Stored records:
****************************************

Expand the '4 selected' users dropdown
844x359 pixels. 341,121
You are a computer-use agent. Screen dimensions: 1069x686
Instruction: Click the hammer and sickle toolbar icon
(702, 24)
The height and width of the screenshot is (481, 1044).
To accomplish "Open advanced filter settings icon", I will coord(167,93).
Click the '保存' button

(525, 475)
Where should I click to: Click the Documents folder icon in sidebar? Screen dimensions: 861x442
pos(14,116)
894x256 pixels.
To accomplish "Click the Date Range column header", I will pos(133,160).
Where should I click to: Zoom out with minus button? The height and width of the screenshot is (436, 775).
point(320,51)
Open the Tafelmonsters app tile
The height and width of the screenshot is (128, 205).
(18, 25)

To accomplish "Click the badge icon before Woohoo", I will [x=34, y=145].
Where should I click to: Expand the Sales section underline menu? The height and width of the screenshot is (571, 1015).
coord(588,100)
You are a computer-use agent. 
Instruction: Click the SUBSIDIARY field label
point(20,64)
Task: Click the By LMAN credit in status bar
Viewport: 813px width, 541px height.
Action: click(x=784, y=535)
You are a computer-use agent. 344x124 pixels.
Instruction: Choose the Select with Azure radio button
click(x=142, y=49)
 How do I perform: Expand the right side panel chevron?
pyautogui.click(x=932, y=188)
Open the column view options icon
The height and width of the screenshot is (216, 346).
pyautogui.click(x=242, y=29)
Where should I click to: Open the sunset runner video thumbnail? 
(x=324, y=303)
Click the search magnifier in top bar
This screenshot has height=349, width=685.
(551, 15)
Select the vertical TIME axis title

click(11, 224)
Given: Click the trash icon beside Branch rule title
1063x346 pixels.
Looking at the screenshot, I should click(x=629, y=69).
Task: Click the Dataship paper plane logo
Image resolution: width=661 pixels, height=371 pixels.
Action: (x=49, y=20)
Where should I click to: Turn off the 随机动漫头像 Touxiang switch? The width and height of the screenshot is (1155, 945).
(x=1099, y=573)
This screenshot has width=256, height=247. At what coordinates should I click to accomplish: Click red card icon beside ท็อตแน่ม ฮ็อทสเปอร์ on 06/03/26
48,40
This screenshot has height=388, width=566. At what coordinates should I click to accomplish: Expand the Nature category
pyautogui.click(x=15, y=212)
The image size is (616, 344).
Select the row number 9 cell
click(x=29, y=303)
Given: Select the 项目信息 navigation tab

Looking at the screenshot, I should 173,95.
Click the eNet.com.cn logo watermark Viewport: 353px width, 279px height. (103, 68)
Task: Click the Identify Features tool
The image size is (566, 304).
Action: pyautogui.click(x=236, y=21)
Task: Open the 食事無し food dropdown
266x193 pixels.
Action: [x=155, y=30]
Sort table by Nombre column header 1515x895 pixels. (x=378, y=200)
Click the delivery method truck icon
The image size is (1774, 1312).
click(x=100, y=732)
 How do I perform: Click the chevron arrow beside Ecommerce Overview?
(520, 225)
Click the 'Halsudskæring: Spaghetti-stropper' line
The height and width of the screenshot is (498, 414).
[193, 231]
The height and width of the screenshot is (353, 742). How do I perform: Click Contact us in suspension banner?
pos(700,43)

****************************************

Lines holding the word "logo" should be copied from the entries above.

§ Answer section:
Task: Click the Dataship paper plane logo
Click the eNet.com.cn logo watermark Viewport: 353px width, 279px height. (103, 68)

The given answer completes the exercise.